Pour le moment, le NUG a un champ d’action limité. « Nous travaillons principalement via les réseaux sociaux et en contact continu avec les membres de la société civile sur le terrain », a détaillé Aung Myo Min. « Nous multiplions les campagnes de communication pour appeler les militaires à quitter les rangs de l’armée. Nous essayons d’aider les mouvements de résistance en faisant envoyer des produits de première nécessité. Et le reste du temps, on se concentre à porter la voix des Birmans à l’étranger. »

En devenant le gouvernement officiel de la Birmanie, il aurait notamment la possibilité de demander des aides de l’ONU. « Sans compter que cela porterait un coup aux militaires qui essaient de s’installer sur la scène internationale », a abondé Axel Aung Khant. 

Frapper au porte-monnaie

Au-delà de l’aspect diplomatique, les deux hommes appellent à multiplier les sanctions économiques ciblées contre la junte, à mettre en place un embargo sur les armes et établir des mandats d’arrêt contre certains généraux.

Concernant les sanctions, les choses se sont accélérées à l’approche de l’anniversaire du coup d’État. Jusqu’alors, peu de grands groupes avaient annoncé leur départ de Birmanie malgré la pression exercée par les ONG. Le 21 janvier, l’annonce du retrait du pays de TotalEnergies a ainsi été fortement saluée par le mouvement pro-démocratie. Dans la foulée, plusieurs autres entreprises étrangères ont suivi. Parmi elles, l’américain Chevron et le géant de l’énergie australien Woodside. 

« Mais ces départs n’ont qu’un impact limité aux revenus perçus par la junte », explique Alex Aung Khant, qui rappelle que l’exploitation des ressources gazières est leur principale source de revenus, rapportant environ un milliard de dollars par an. « Pour vraiment frapper au porte-monnaie, il faut que les États prennent des sanctions ciblées qui stoppent ces revenus. »

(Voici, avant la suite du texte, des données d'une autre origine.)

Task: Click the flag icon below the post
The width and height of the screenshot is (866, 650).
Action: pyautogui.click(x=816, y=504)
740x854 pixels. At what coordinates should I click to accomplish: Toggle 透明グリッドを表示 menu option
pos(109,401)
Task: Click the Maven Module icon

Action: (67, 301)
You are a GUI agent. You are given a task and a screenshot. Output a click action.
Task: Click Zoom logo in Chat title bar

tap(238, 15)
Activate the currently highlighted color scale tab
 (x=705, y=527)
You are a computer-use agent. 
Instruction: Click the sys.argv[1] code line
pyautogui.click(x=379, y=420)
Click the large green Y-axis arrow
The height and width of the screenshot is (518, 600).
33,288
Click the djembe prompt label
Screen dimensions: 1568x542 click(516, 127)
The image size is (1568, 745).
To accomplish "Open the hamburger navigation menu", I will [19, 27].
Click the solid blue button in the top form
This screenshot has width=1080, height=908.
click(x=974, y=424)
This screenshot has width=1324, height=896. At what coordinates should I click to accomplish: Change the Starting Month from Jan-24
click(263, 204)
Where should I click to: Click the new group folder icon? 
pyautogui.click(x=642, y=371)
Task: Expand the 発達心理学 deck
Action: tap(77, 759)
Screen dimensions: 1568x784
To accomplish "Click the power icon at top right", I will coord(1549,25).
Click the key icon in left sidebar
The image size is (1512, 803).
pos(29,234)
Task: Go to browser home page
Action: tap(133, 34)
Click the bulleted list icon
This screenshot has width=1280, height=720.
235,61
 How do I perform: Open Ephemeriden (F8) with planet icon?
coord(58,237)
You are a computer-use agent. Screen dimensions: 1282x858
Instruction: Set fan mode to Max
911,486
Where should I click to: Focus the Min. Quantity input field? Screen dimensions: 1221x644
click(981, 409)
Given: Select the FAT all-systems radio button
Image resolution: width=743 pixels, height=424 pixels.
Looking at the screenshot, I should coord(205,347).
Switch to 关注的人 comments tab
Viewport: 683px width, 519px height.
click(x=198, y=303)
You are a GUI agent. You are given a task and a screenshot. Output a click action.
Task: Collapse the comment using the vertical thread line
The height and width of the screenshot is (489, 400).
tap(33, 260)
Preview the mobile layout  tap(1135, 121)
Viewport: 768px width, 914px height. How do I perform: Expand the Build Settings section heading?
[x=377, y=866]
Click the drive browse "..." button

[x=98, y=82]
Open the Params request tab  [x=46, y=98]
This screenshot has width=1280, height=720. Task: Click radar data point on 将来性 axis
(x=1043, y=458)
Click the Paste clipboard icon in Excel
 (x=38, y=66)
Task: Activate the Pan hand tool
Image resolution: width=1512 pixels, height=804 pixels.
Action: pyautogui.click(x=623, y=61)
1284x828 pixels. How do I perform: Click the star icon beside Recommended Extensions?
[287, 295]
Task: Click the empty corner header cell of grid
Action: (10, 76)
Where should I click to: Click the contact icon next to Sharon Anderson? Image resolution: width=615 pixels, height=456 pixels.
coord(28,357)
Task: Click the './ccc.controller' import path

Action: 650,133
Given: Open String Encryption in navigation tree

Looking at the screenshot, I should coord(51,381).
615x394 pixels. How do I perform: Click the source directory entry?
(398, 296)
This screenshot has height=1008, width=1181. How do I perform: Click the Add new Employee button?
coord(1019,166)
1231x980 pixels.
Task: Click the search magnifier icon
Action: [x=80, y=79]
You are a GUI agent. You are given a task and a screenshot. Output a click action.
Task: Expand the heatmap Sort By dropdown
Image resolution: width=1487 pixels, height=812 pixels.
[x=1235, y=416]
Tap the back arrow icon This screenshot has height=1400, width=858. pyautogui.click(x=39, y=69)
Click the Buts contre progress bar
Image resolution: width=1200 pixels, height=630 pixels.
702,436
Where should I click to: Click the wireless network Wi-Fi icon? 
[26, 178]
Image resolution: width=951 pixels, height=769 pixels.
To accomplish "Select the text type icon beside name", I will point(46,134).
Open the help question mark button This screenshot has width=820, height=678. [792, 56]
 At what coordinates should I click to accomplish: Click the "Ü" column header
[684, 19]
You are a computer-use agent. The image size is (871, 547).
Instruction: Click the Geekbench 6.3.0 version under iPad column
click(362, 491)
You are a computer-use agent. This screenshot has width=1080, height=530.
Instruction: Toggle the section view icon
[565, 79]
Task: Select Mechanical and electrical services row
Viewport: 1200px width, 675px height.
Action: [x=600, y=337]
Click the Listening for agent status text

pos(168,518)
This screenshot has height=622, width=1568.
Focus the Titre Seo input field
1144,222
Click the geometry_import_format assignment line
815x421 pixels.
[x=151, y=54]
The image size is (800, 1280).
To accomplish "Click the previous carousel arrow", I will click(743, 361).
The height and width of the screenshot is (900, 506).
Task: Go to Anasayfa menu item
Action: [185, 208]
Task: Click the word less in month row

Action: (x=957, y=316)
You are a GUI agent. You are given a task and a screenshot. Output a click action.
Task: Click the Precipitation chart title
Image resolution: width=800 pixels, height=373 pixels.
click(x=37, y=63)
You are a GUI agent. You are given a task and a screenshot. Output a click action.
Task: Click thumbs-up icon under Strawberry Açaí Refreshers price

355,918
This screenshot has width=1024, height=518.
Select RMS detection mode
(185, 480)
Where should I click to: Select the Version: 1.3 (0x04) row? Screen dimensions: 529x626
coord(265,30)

Lundi 31 janvier, les États-Unis, en coordination avec le Royaume-Uni et le Canada ont, de leur côté, annoncé de nouvelles sanctions économiques visant la junte. Parmi les personnes concernées figurent les plus hauts responsables judiciaires : le procureur général Thida Oo, le président de la Cour suprême Tun Tun Oo et le chef de la commission anti-corruption Tin Oo, selon un communiqué du Trésor américain. Quatre autres personnes et deux entités sont aussi visées, accusées de soutenir financièrement la junte, notamment par la fourniture d’armes et d’équipements.